Zakaria also pin point the fundamental contradiction faced by many conservative Republicans who support free trade in goods but not free trade in labor:
The United States has a real problem with flows of illegal immigrants, largely from Mexico (70 percent of illegal immigrants are from that one country). But let us understand the forces at work here. "The income gap between the United States and Mexico is the largest between any two contiguous countries in the world," writes Stanford historian David Kennedy. That huge disparity is producing massive demand in the United States and massive supply from Mexico and Central America. Whenever governments try to come between these two forces -- think of drugs -- simply increasing enforcement does not work. Tighter border control is an excellent idea, but to work, it will have to be coupled with some recognition of the laws of supply and demand -- that is, it will have to include expansion of the legal immigrant pool.
What he said...
Nate, I can't help but notice a real flaw in the analogy of the drug market to the labor market. The intense demand for, and the abundant supply of, drugs, are impossible to keep from satisfying each other by regulatory means because they involve millions of individual actors who all live in relative obscurity. But wouldn't a similar regulation on labor (say, prohibiting businesses from hiring undocumented workers) likely be far more effective, if zealously enforced?
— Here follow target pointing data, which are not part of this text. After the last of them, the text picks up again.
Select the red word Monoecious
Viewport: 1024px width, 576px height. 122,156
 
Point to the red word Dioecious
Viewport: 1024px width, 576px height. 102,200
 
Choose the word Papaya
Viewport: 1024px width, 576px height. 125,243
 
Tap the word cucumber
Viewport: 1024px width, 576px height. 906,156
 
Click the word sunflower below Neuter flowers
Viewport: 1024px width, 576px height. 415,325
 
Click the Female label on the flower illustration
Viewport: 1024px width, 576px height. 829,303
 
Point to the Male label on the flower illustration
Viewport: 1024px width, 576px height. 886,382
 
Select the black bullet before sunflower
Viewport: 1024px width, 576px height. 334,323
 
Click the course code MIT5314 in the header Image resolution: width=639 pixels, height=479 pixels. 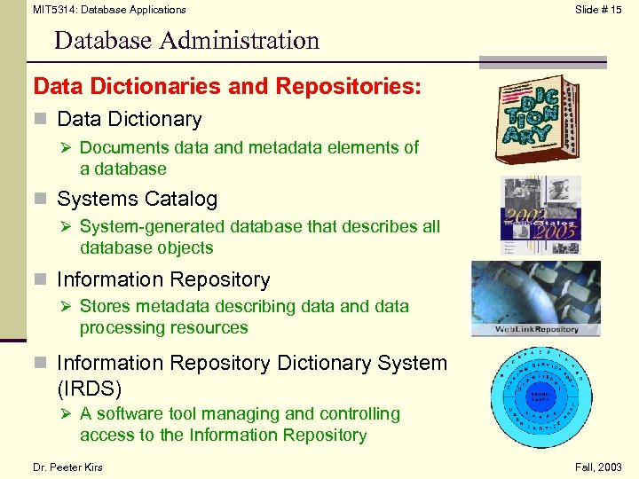pos(54,10)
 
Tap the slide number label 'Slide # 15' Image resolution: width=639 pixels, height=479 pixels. pos(598,10)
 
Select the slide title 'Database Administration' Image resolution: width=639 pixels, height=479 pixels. pos(185,41)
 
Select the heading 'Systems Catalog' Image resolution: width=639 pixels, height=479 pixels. pos(137,199)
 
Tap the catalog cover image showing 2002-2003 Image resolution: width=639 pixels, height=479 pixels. pos(540,214)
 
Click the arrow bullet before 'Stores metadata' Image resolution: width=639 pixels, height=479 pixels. pos(67,307)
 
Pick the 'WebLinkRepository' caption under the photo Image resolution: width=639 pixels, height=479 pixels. pos(536,329)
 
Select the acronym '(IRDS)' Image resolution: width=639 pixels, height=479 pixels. pos(89,389)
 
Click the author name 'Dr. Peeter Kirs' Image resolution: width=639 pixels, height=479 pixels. pos(68,467)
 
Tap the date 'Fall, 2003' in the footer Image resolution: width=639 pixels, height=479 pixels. pos(598,467)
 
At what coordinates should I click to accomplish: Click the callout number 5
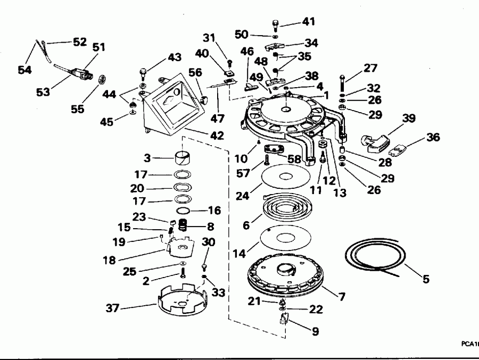pyautogui.click(x=425, y=278)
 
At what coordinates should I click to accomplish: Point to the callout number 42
pyautogui.click(x=217, y=135)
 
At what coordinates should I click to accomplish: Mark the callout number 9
pyautogui.click(x=315, y=331)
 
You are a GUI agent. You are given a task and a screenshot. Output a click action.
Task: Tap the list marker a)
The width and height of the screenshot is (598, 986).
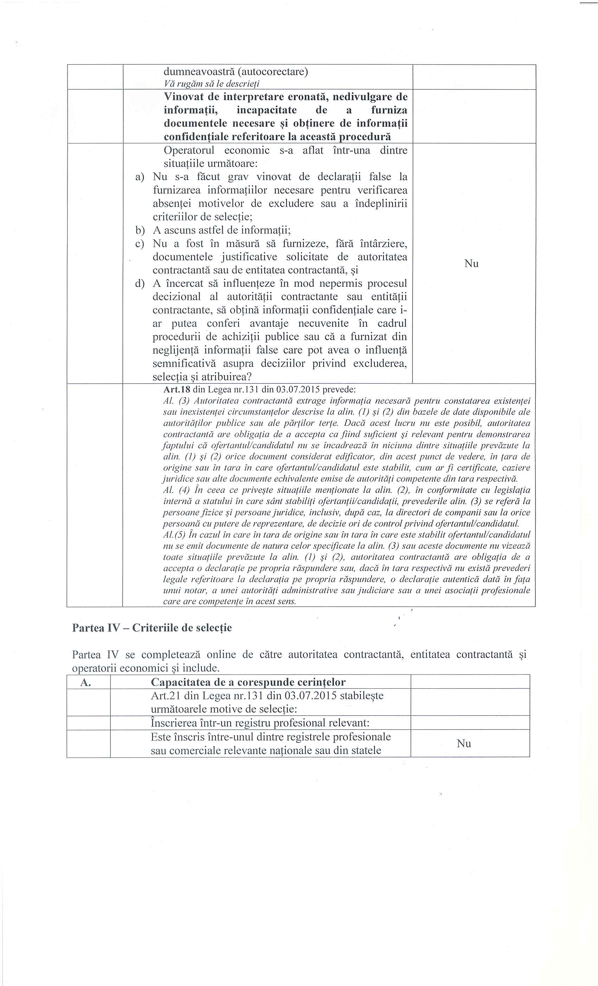point(140,177)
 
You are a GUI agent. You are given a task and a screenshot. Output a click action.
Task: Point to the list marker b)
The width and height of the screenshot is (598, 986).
point(140,230)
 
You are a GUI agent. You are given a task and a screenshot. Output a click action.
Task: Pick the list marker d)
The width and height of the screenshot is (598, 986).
point(140,284)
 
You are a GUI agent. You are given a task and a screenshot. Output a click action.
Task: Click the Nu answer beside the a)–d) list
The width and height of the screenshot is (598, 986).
point(471,263)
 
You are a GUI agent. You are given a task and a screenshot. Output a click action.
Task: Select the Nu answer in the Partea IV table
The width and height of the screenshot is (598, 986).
point(464,743)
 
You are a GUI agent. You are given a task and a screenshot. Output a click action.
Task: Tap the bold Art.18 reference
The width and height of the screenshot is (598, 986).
point(177,389)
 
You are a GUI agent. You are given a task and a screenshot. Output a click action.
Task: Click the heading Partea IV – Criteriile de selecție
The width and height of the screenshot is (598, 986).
point(152,627)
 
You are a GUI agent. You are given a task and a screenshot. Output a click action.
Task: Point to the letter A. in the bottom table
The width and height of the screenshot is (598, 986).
point(85,682)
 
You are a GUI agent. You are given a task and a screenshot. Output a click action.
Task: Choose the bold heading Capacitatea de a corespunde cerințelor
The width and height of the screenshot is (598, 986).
point(248,682)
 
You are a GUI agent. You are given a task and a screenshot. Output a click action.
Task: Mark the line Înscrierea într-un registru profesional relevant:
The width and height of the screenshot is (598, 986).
point(260,723)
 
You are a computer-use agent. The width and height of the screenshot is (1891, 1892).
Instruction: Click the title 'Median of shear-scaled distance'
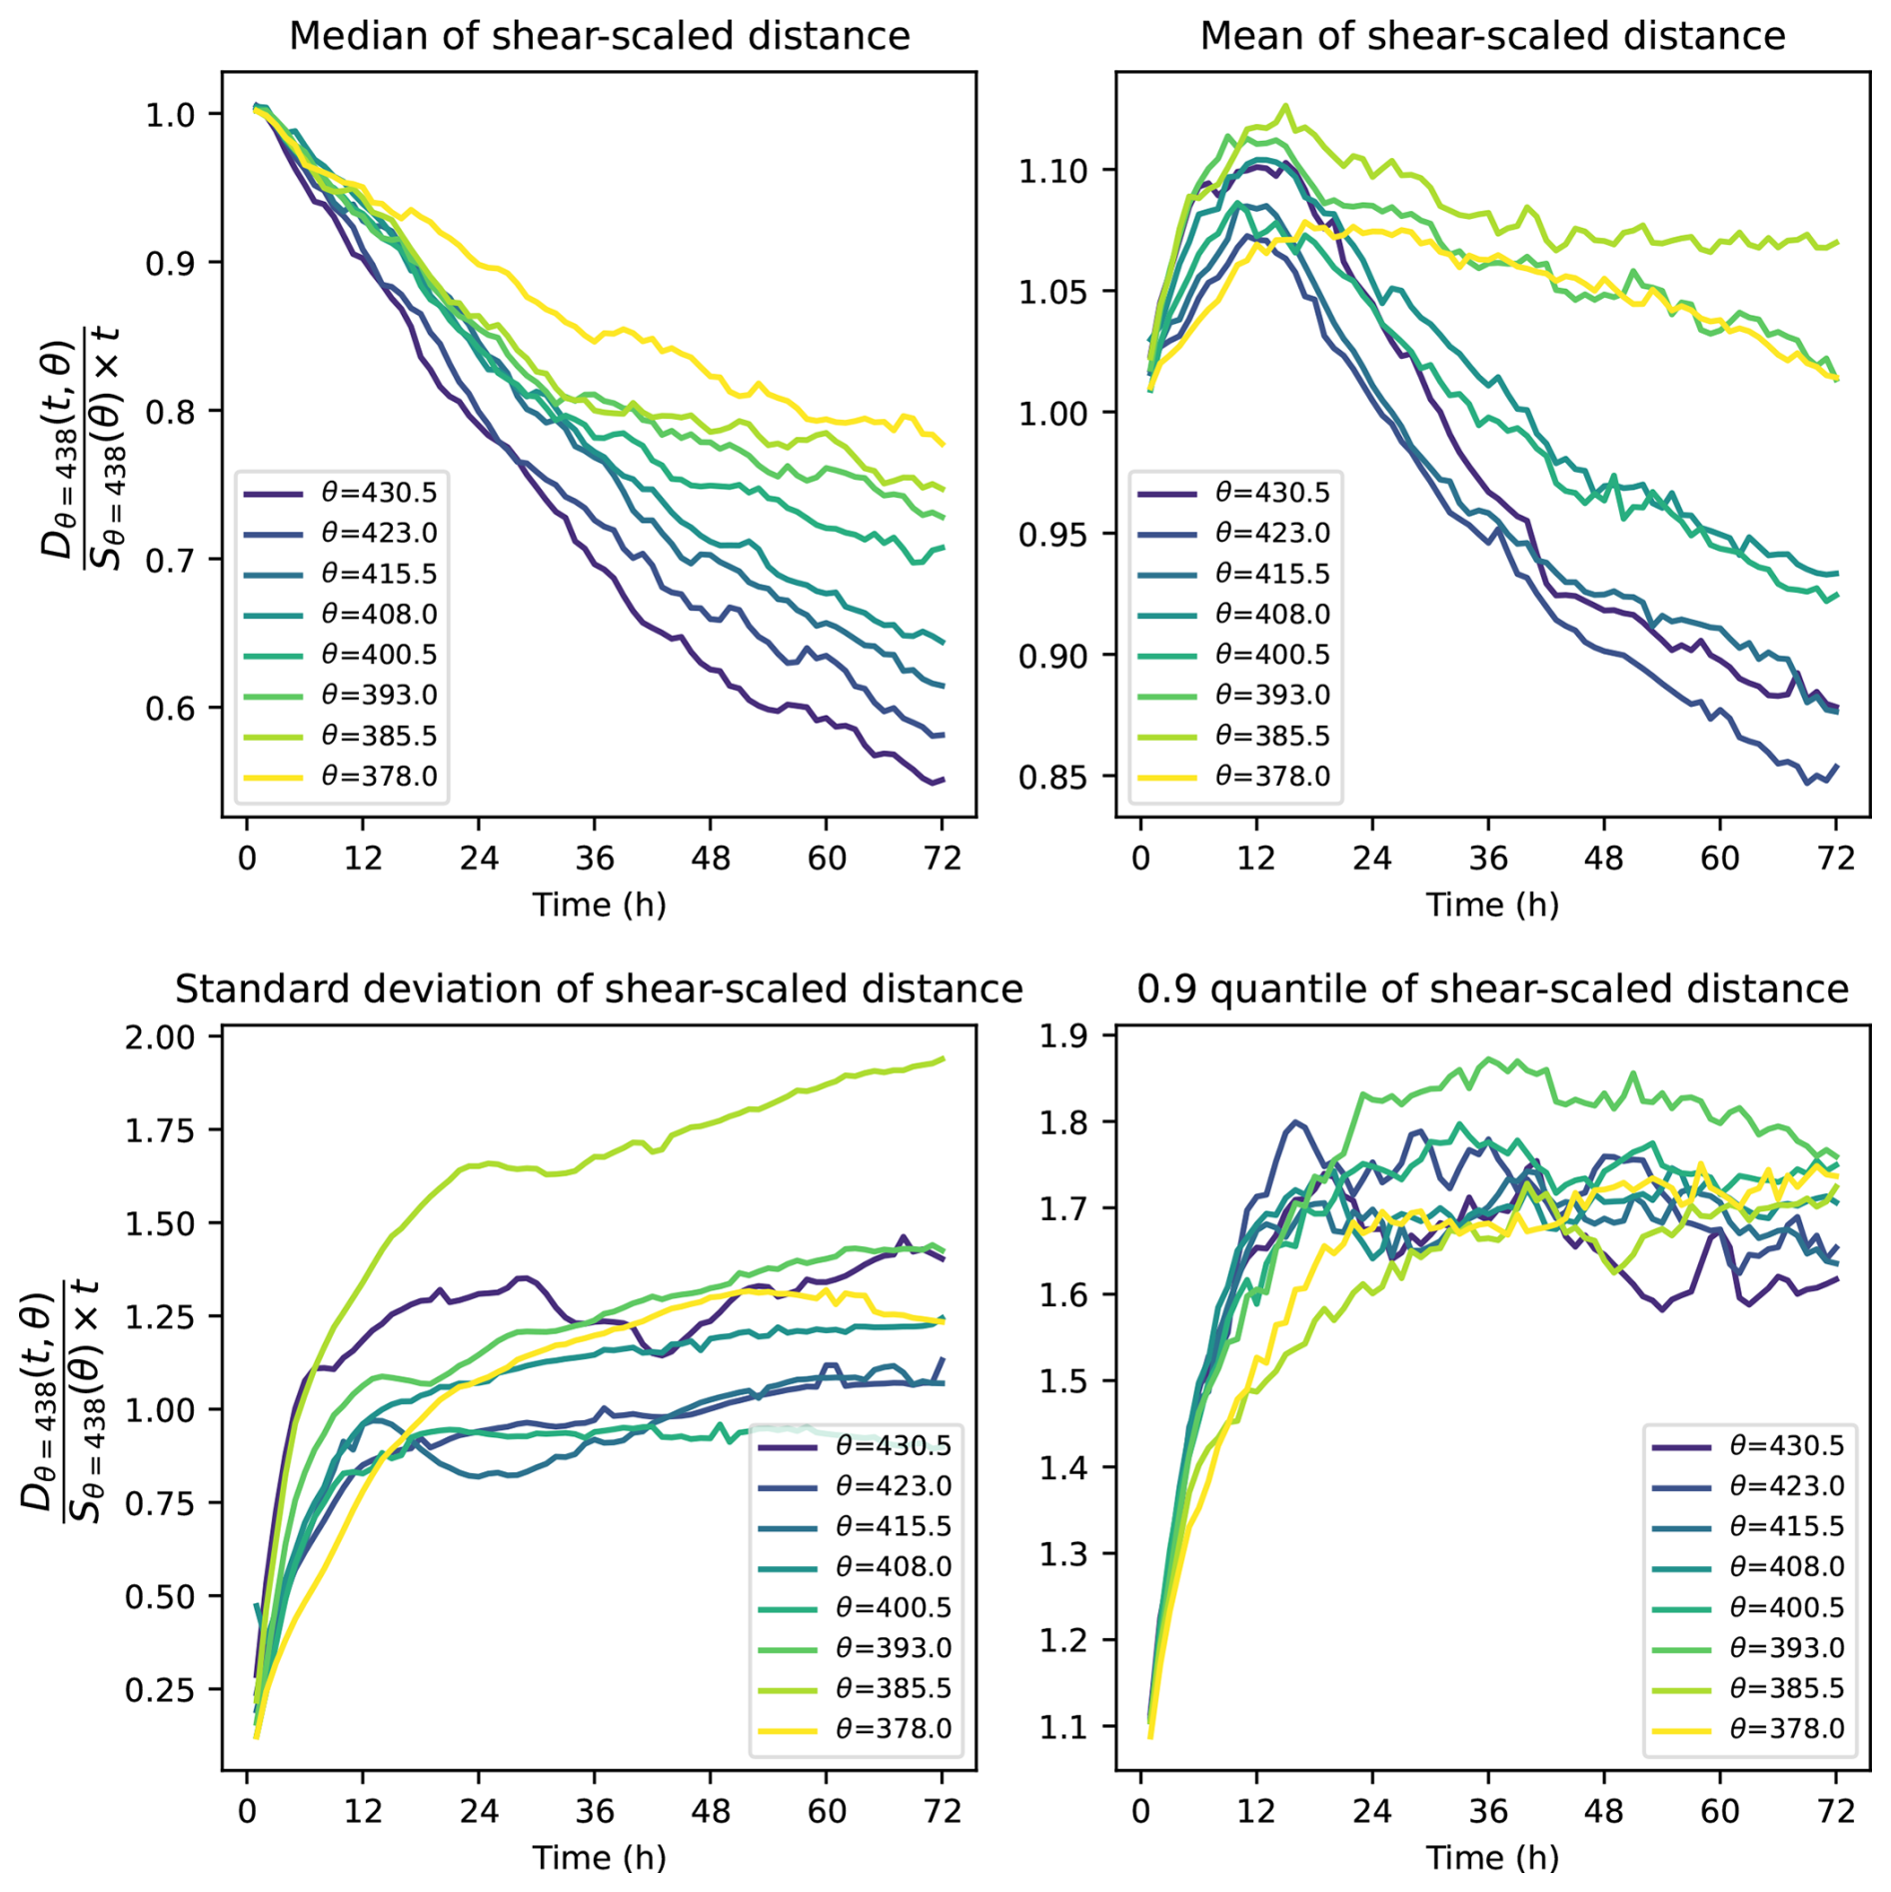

The difference is that the market for workers is composed of companies, who cannot hide from regulators and are required to document their personnel decisions, etc. Thus, while I won't disagree about the rightness of the policy, I can't imagine that the ability to prevent American employers from hiring undocumented aliens is beyond America's powers, given the right mix of sanctions and oversight.
Posted by: Ryan Bell | April 05, 2006 at 04:43 PM
"I can't imagine that the ability to prevent American employers from hiring undocumented aliens is beyond America's powers, given the right mix of sanctions and oversight."
Ryan, I am skeptical. It seems to me that a serious crackdown against illegal immigration without a simultaneous easing of restrictions on legal immigration would require unacceptably high levels of coercion. One can in theory I suppose supress anything -- although I am skeptical. It seems to me that the real quesiton is whether you can suppress something without creating a police state.
Don't get me wrong. There are elements of illegal immigration that are really nasty and ought to be supressed -- e.g. the cayotes who run people across the border -- but in some ways I suspect that drugs are easier to suppress. Immigrants have brains, while bags of cocaine do not.
Posted by: Nate Oman | April 05, 2006 at 05:17 PM
I don't think that I buy David Kennedy's statement that, "The income gap between the United States and Mexico is the largest between any two contiguous countries in the world." What about Greece and Albania? Parts of Spain are contiguous with Morocco. Also, North Korea and South Korea are contiguous. What about Afghanistan and Iran?
Milton Friedman said something to the effect that every known instance of price controls in history has created a black market. If we look at immigration regulation as a price on immigration, and look at illegal immigration as a black market, then it seems likely that we will have an illegal immigration problem that correlates nicely with the restrictiveness of the legal immigration problem (other things being equal). But there is no question of completely doing away with illegal immigration so long as there are any practical restrictions at all. We can make the problem manageable by resorting to a Stalinesque level of enforcement or easing restrictions to a workable level. Since a Stalinesque level of enforcement is out of the question, that means easing restrictions. This suits me fine, since I'm a big fan of immigration anyway.
Posted by: DKL | April 05, 2006 at 05:45 PM
Well, if hiring an illegal could cost you your citizenship (and give it to the illegal) you could easily construct market forces that would make enforcement of the laws much more dramatic than they are now.
It is easy to design regulatory schemes that can work.
It is much, much, much harder to design those that we would find tolerable.
Posted by: Stephen M (Ethesis) | April 09, 2006 at 07:47 PM
It seems to me though that the only real solution to the illegal immigration problem is to solve the problems of Mexico. I'll give Fox credit for making a dent. But the poor in Mexico simply aren't seeing the benefits that many others are. Part of this is due to the high birth rate but a large part is due to the programs of the Mexican government not to mention the anti-business climate due to corruption and other problems.